[Target position rows]

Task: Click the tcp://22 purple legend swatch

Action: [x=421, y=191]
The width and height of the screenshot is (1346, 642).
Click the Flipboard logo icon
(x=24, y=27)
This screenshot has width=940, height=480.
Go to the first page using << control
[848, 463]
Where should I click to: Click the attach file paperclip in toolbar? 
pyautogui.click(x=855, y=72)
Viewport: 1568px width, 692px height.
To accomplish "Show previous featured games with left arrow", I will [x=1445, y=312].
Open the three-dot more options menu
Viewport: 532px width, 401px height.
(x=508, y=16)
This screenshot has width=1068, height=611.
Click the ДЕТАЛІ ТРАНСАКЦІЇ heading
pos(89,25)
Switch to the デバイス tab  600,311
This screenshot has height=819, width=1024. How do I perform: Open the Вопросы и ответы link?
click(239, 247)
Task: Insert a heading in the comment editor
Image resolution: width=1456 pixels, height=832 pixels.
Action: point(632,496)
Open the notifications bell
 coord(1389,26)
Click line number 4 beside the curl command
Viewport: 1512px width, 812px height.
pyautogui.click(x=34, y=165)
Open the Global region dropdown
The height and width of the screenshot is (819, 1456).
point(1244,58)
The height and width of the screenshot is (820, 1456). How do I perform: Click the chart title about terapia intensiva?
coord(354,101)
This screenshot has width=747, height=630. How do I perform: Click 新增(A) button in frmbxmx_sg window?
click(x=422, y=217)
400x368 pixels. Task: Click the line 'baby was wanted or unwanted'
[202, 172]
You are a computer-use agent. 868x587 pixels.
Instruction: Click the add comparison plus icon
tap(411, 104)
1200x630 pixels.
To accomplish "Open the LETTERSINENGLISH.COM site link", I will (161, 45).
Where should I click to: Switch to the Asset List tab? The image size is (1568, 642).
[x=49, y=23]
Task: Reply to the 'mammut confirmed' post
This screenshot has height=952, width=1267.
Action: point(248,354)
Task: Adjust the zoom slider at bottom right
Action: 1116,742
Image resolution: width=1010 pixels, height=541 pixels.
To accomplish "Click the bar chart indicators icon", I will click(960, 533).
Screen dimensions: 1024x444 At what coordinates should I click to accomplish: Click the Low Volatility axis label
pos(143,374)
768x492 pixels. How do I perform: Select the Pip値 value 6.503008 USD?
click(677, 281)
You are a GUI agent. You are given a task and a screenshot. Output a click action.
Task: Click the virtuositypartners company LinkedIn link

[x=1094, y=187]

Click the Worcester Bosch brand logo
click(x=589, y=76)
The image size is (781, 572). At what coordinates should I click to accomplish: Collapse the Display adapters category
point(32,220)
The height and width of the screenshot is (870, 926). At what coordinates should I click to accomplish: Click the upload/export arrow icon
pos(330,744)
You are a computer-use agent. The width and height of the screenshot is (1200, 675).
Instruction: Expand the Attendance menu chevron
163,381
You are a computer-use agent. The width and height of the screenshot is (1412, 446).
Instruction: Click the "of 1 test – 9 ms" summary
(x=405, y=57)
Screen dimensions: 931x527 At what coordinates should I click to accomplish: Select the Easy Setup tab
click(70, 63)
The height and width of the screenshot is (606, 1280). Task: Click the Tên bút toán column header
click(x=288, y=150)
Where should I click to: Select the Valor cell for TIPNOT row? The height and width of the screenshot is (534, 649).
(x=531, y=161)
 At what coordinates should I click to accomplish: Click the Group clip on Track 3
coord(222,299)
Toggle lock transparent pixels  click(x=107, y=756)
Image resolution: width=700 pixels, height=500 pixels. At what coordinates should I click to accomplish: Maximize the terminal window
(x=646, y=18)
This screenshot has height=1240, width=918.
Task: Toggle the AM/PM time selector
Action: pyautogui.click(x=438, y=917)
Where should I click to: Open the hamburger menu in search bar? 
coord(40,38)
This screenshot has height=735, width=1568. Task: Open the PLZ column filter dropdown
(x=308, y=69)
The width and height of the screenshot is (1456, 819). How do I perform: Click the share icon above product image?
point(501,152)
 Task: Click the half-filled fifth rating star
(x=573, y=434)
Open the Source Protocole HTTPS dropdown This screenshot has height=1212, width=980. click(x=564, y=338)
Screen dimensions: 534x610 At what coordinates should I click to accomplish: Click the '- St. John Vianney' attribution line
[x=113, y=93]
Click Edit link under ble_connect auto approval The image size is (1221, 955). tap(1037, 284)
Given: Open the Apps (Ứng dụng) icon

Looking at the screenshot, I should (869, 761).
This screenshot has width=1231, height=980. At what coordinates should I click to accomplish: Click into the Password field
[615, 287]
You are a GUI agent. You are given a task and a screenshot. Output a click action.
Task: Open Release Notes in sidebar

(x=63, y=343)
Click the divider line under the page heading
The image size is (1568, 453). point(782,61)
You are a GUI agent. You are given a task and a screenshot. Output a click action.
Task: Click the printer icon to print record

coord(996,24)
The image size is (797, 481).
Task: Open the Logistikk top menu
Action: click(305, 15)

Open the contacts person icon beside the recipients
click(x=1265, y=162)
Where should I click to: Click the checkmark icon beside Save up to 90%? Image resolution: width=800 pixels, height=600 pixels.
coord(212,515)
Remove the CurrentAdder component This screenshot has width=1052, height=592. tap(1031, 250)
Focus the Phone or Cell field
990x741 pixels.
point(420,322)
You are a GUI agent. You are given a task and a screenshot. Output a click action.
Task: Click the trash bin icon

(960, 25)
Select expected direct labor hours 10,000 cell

Directive: Take the stretch from the line containing "Screen dimensions: 1024x444" through the line containing "click(677, 281)" and substitute "High Volatility" for "Low Volatility". Write out only those lines, with nothing else changed.

Completed task:
Screen dimensions: 1024x444 At what coordinates should I click to accomplish: Click the High Volatility axis label
pos(143,374)
768x492 pixels. How do I perform: Select the Pip値 value 6.503008 USD?
click(677, 281)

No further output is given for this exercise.